After Facebook cratered just about 60% in price for the first three-and-a-half months of trading, the autumn winds ironically allowed the stock to slowly stabilize. By the second half of November, FB had established a solid floor around the $18-$19 area, a higher low vs. the summer lows, which set the stock up for better technical behavior through late January 2013.
Just like the late summer 2012 lows act as good support, the zone between $32.50 (January 2013 highs) and $33.50 (June 2012 highs) acts as meaningful resistance (until broken, of course). This resistance area also formed just north of the 50% retracement line of the entire move from the IPO-day high down to the September lows, thus further confirming the area’s significance.
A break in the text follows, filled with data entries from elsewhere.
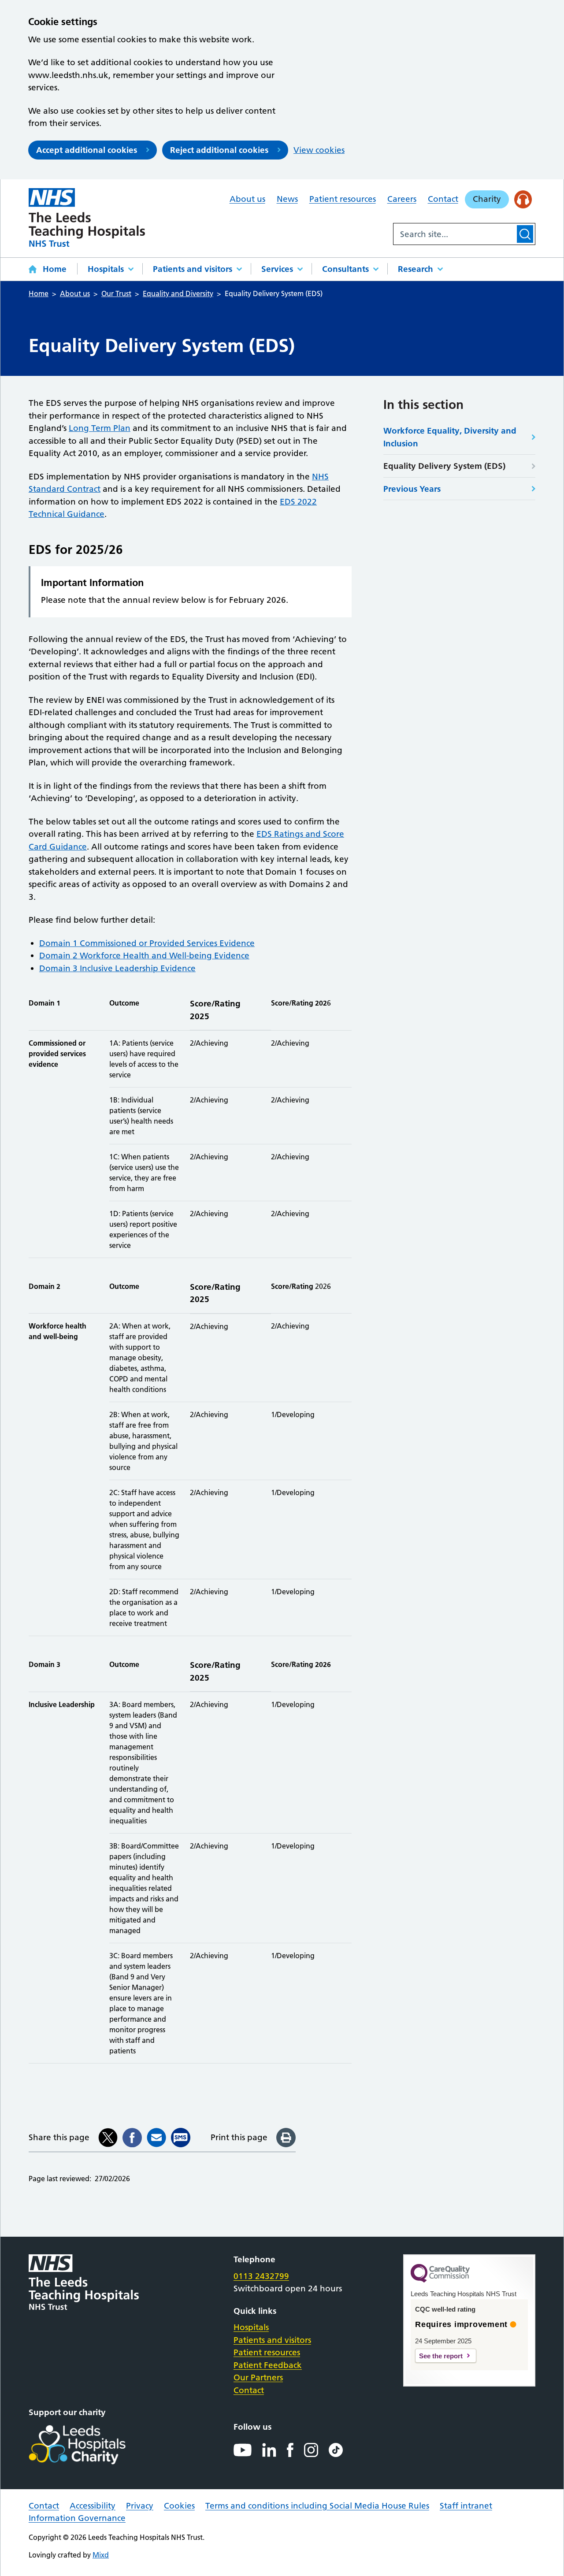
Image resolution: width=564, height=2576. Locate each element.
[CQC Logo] (440, 2280)
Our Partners (258, 2377)
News (287, 199)
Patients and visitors (192, 269)
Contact (443, 199)
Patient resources (342, 199)
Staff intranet (466, 2506)
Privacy (139, 2506)
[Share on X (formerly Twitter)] (108, 2137)
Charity (487, 199)
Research (415, 269)
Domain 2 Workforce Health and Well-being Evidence (144, 955)
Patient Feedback (268, 2365)
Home (55, 269)
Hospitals (106, 269)
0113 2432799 (261, 2276)
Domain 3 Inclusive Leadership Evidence (117, 968)
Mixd (101, 2554)
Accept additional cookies (86, 150)
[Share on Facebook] (132, 2137)
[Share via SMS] (180, 2137)
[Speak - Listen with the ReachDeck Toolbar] (523, 199)
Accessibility (92, 2506)
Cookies (179, 2506)
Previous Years (412, 489)
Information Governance (77, 2518)
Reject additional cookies (219, 150)
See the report (441, 2356)
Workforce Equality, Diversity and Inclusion (449, 437)
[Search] (525, 234)
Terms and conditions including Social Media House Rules (317, 2506)
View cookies (319, 150)
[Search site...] (454, 234)
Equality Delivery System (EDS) (444, 466)
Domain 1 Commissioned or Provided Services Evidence (147, 943)
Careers (401, 199)
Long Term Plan (99, 428)
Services (277, 269)
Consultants (345, 269)
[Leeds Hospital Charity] (91, 2445)
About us (247, 199)
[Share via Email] (156, 2137)
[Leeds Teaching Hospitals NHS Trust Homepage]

While the January high at $32.50 is the level to breach on the upside, in the nearer-term, Facebook stock has found lateral support at the $28 mark, which acted as resistance in December. We need to see a meaningful reversal day to the upside if the stock wants to bounce here, and should $28 break, the next lower support I would look for would be between $24 and $25.50.
This area also happens to represent a so-called confluence zone of support, as lateral support coincides with an area between the 50% and 61.8% Fibonacci retracement of the swing higher from the November lows.
The $24 area should hold as final support if the stock wants to eventually try another higher-probability run toward (and potentially past) the late-January resistance zone. Any break below $24 would cancel the bullishness of the late 2012 rally and require re-evaluation of the chart.